| Problem to work on |
Convert the rows below into a numbered list, one item per line, and omit any blank lines.

======== Material to process

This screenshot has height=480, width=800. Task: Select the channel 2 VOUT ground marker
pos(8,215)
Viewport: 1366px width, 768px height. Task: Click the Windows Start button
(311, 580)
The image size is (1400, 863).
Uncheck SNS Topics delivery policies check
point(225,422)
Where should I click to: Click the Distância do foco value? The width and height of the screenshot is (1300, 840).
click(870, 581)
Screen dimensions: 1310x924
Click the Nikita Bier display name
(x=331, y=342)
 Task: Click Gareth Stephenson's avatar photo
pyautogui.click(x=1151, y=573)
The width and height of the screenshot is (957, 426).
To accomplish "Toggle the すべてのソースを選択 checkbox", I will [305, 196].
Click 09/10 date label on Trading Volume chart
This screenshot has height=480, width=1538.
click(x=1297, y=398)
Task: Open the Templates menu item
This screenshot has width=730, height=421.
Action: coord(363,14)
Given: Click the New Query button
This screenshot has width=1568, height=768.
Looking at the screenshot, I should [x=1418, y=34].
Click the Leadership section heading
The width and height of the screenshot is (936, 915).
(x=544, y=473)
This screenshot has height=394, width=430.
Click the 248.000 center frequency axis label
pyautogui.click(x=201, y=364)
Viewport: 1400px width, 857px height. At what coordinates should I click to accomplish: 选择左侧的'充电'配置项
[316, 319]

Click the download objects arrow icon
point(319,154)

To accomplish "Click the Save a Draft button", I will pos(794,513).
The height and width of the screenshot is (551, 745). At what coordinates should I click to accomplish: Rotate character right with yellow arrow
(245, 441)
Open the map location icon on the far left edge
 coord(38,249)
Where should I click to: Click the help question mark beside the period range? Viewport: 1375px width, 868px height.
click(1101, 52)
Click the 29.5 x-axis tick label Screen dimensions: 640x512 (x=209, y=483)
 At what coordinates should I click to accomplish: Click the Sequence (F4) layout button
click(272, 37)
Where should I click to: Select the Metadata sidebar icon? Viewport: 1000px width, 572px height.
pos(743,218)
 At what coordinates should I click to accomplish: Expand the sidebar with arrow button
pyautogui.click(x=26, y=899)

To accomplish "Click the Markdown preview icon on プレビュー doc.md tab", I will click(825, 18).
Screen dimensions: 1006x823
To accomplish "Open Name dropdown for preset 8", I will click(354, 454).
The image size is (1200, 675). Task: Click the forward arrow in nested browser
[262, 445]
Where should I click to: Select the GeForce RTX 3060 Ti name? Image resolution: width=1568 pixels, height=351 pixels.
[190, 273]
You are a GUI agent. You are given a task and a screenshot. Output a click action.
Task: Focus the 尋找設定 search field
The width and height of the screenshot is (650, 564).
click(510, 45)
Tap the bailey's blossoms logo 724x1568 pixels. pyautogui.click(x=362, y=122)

================

| Written reply |
1. This screenshot has height=480, width=800. Task: Select the channel 2 VOUT ground marker
2. pos(8,215)
3. Viewport: 1366px width, 768px height. Task: Click the Windows Start button
4. (311, 580)
5. The image size is (1400, 863).
6. Uncheck SNS Topics delivery policies check
7. point(225,422)
8. Where should I click to: Click the Distância do foco value? The width and height of the screenshot is (1300, 840).
9. click(870, 581)
10. Screen dimensions: 1310x924
11. Click the Nikita Bier display name
12. (x=331, y=342)
13.  Task: Click Gareth Stephenson's avatar photo
14. pyautogui.click(x=1151, y=573)
15. The width and height of the screenshot is (957, 426).
16. To accomplish "Toggle the すべてのソースを選択 checkbox", I will [305, 196].
17. Click 09/10 date label on Trading Volume chart
18. This screenshot has height=480, width=1538.
19. click(x=1297, y=398)
20. Task: Open the Templates menu item
21. This screenshot has width=730, height=421.
22. Action: coord(363,14)
23. Given: Click the New Query button
24. This screenshot has width=1568, height=768.
25. Looking at the screenshot, I should [x=1418, y=34].
26. Click the Leadership section heading
27. The width and height of the screenshot is (936, 915).
28. (x=544, y=473)
29. This screenshot has height=394, width=430.
30. Click the 248.000 center frequency axis label
31. pyautogui.click(x=201, y=364)
32. Viewport: 1400px width, 857px height. At what coordinates should I click to accomplish: 选择左侧的'充电'配置项
33. [316, 319]
34. Click the download objects arrow icon
35. point(319,154)
36. To accomplish "Click the Save a Draft button", I will pos(794,513).
37. The height and width of the screenshot is (551, 745). At what coordinates should I click to accomplish: Rotate character right with yellow arrow
38. (245, 441)
39. Open the map location icon on the far left edge
40.  coord(38,249)
41. Where should I click to: Click the help question mark beside the period range? Viewport: 1375px width, 868px height.
42. click(1101, 52)
43. Click the 29.5 x-axis tick label Screen dimensions: 640x512 (x=209, y=483)
44.  At what coordinates should I click to accomplish: Click the Sequence (F4) layout button
45. click(272, 37)
46. Where should I click to: Select the Metadata sidebar icon? Viewport: 1000px width, 572px height.
47. pos(743,218)
48.  At what coordinates should I click to accomplish: Expand the sidebar with arrow button
49. pyautogui.click(x=26, y=899)
50. To accomplish "Click the Markdown preview icon on プレビュー doc.md tab", I will click(825, 18).
51. Screen dimensions: 1006x823
52. To accomplish "Open Name dropdown for preset 8", I will click(354, 454).
53. The image size is (1200, 675). Task: Click the forward arrow in nested browser
54. [262, 445]
55. Where should I click to: Select the GeForce RTX 3060 Ti name? Image resolution: width=1568 pixels, height=351 pixels.
56. [190, 273]
57. You are a GUI agent. You are given a task and a screenshot. Output a click action.
58. Task: Focus the 尋找設定 search field
59. The width and height of the screenshot is (650, 564).
60. click(510, 45)
61. Tap the bailey's blossoms logo 724x1568 pixels. pyautogui.click(x=362, y=122)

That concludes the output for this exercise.